* What you have to do *
Could the entries below be reproduced exactly, with the images removed?

* Listed records *
= = = = = = =

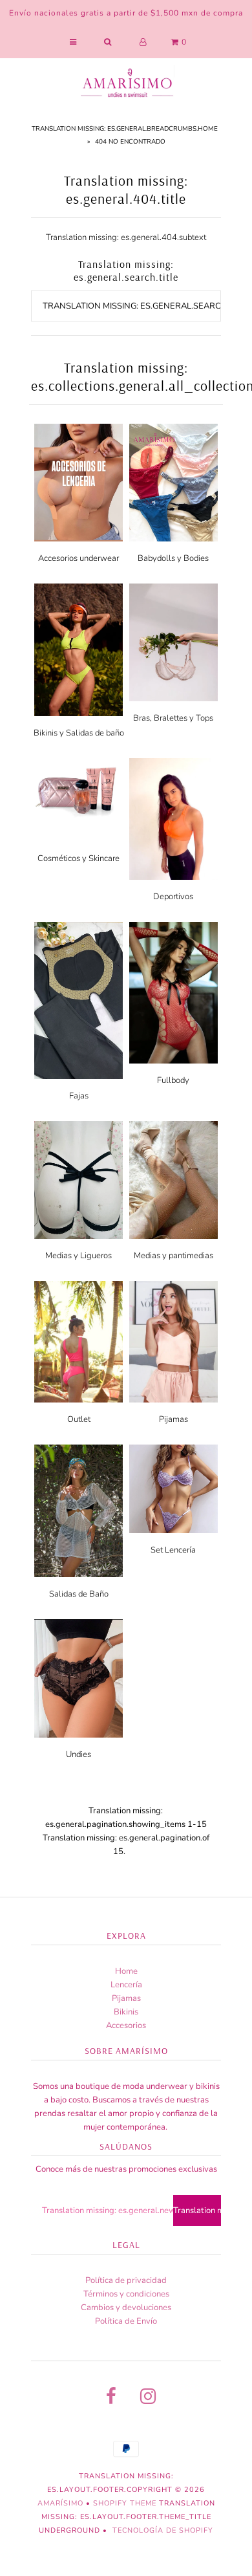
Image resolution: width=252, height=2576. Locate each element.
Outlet (78, 1419)
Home (126, 1971)
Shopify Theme (124, 2503)
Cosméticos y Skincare (78, 858)
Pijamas (173, 1419)
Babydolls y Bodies (173, 558)
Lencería (126, 1985)
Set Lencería (173, 1550)
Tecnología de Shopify (162, 2530)
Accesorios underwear (78, 558)
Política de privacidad (126, 2280)
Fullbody (173, 1080)
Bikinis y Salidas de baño (79, 733)
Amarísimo (61, 2503)
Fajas (79, 1096)
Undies (78, 1754)
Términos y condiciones (126, 2294)
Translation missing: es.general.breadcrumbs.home (125, 128)
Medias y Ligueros (78, 1255)
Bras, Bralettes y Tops (173, 718)
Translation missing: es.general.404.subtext (126, 237)
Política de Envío (126, 2321)
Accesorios (126, 2025)
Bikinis (126, 2012)
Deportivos (173, 896)
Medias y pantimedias (173, 1255)
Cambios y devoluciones (126, 2307)
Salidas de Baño (79, 1594)
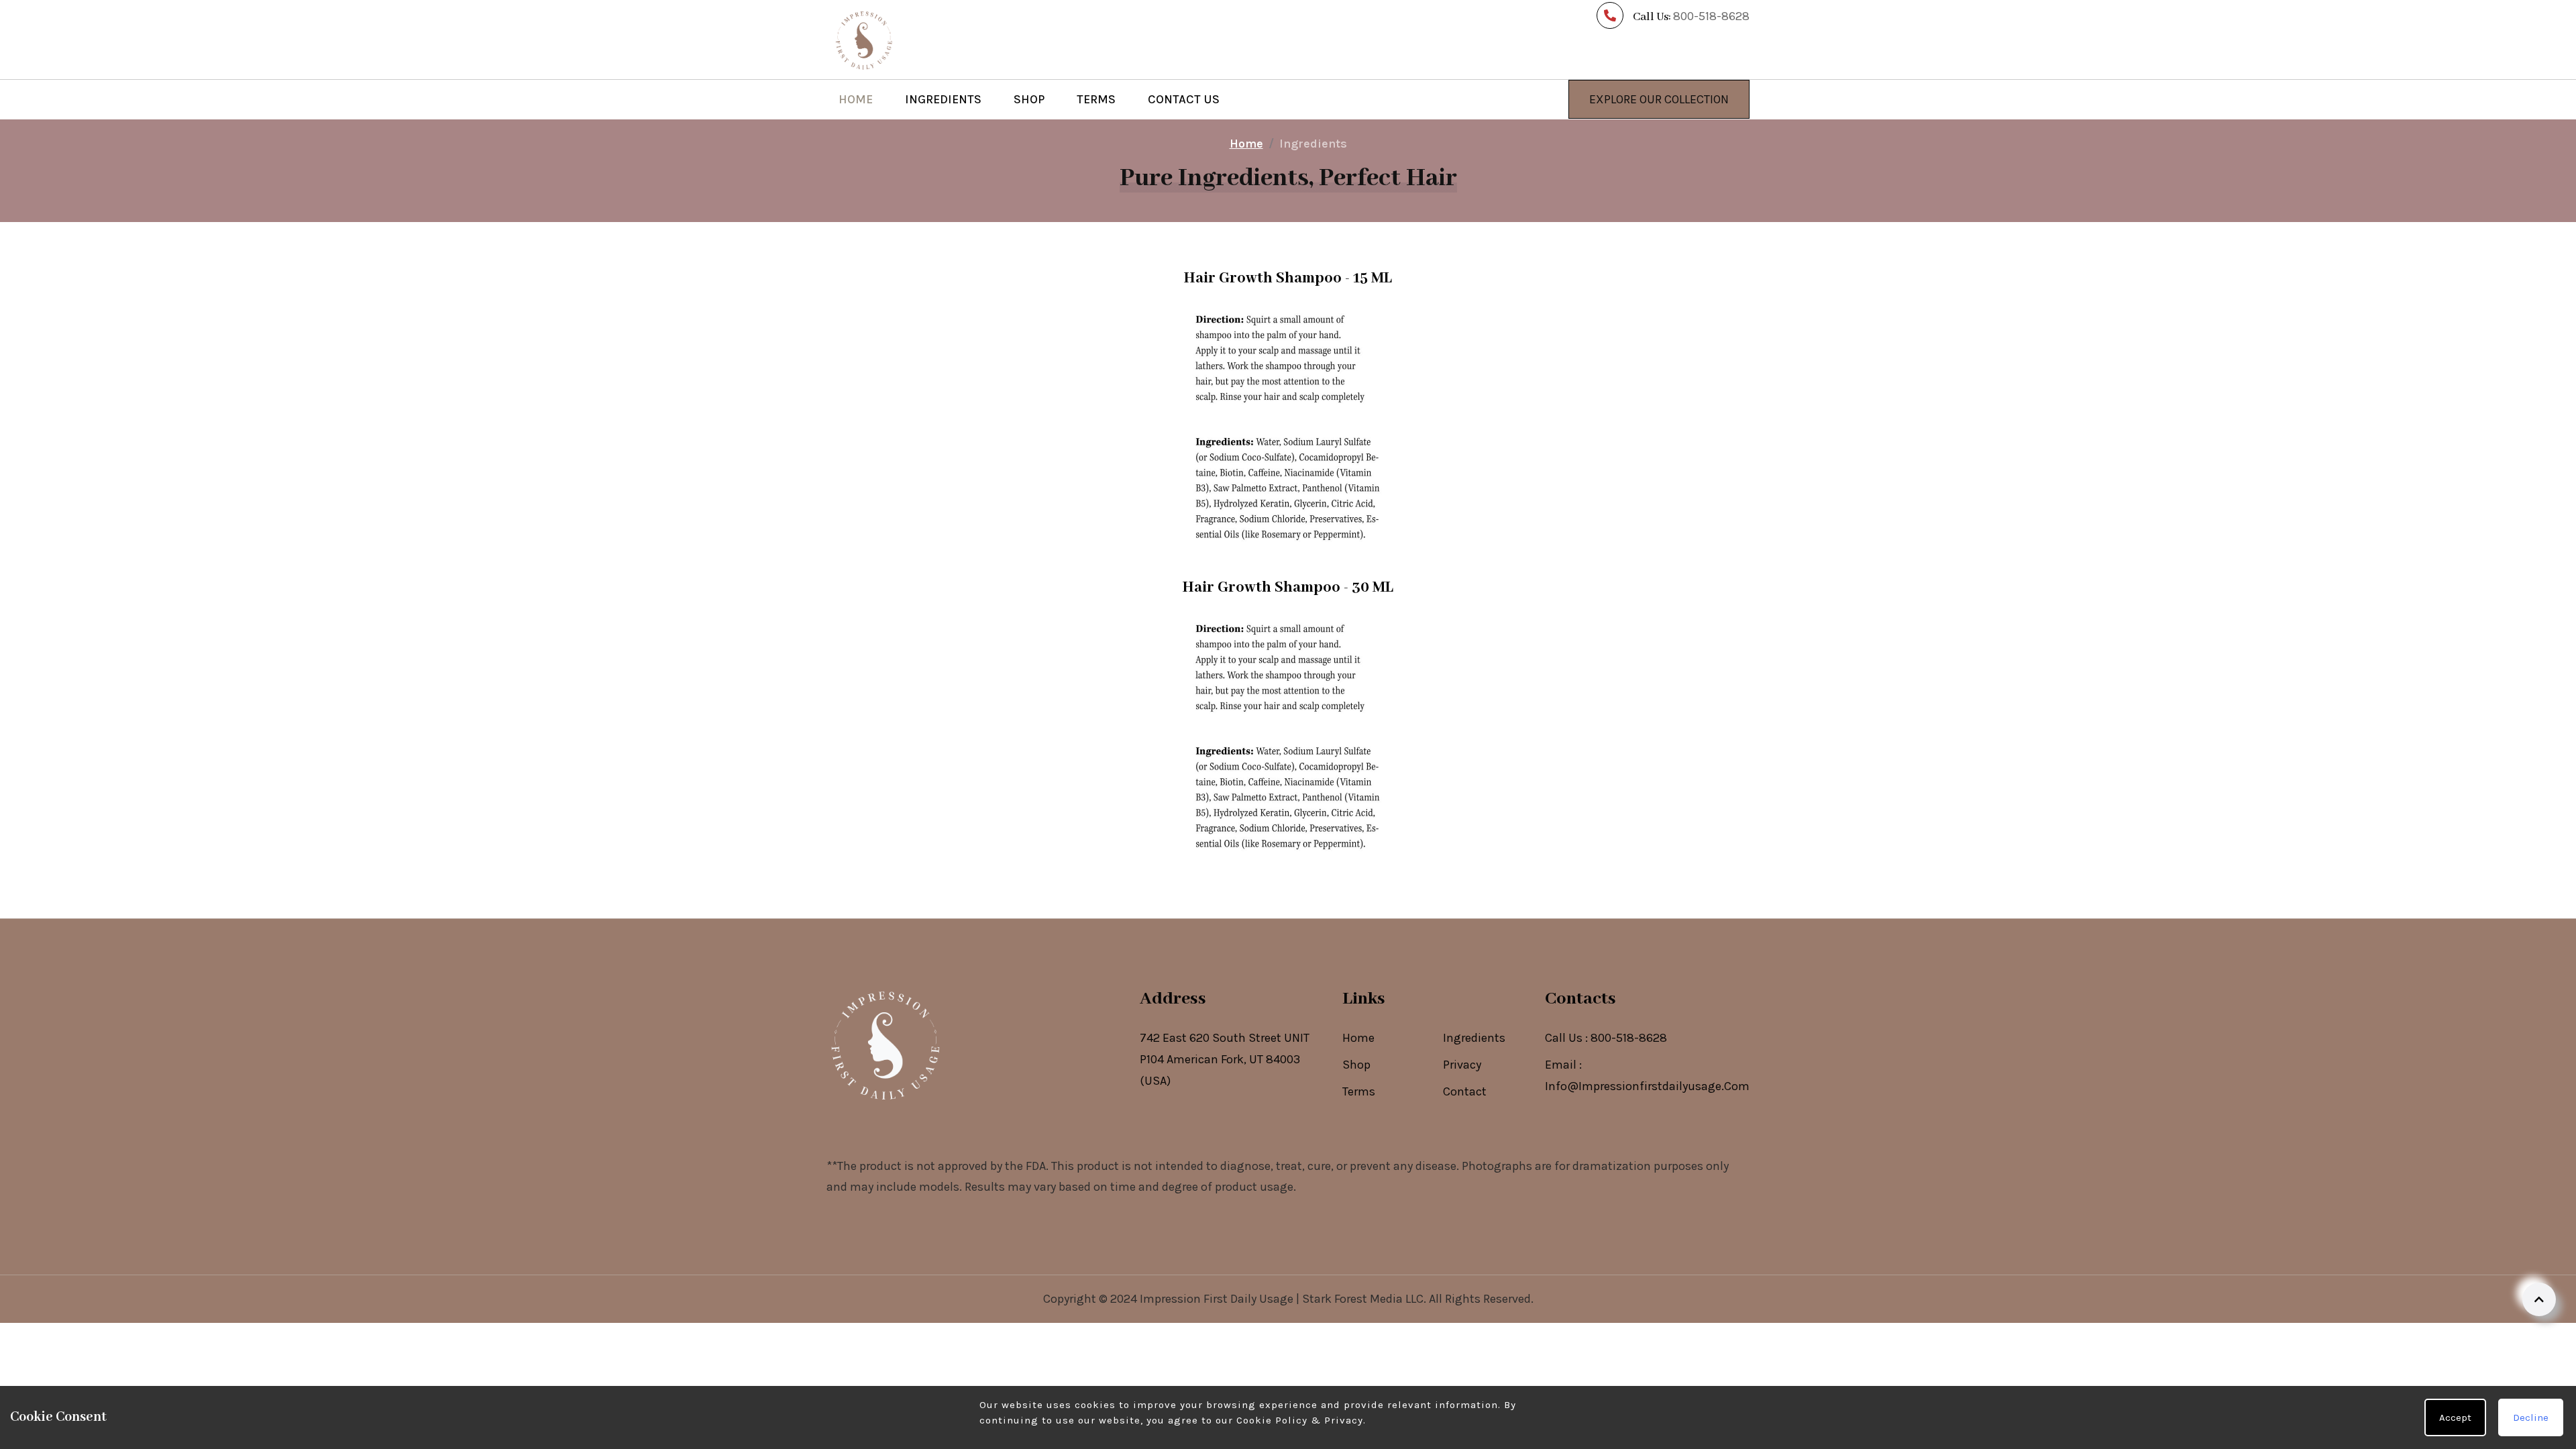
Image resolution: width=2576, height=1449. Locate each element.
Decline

= = = = = = =

* Finished task *
Image resolution: width=252, height=2576. Locate each element.
Outlet (78, 1419)
Home (126, 1971)
Shopify Theme (124, 2503)
Cosméticos y Skincare (78, 858)
Pijamas (173, 1419)
Babydolls y Bodies (173, 558)
Lencería (126, 1985)
Set Lencería (173, 1550)
Tecnología de Shopify (162, 2530)
Accesorios underwear (78, 558)
Política de privacidad (126, 2280)
Fullbody (173, 1080)
Bikinis y Salidas de baño (79, 733)
Amarísimo (61, 2503)
Fajas (79, 1096)
Undies (78, 1754)
Términos y condiciones (126, 2294)
Translation missing: es.general.breadcrumbs.home (125, 128)
Medias y Ligueros (78, 1255)
Bras, Bralettes y Tops (173, 718)
Translation missing: es.general.404.subtext (126, 237)
Política de Envío (126, 2321)
Accesorios (126, 2025)
Bikinis (126, 2012)
Deportivos (173, 896)
Medias y pantimedias (173, 1255)
Cambios y devoluciones (126, 2307)
Salidas de Baño (79, 1594)
Image resolution: width=2576, height=1449. Locate each element.
Decline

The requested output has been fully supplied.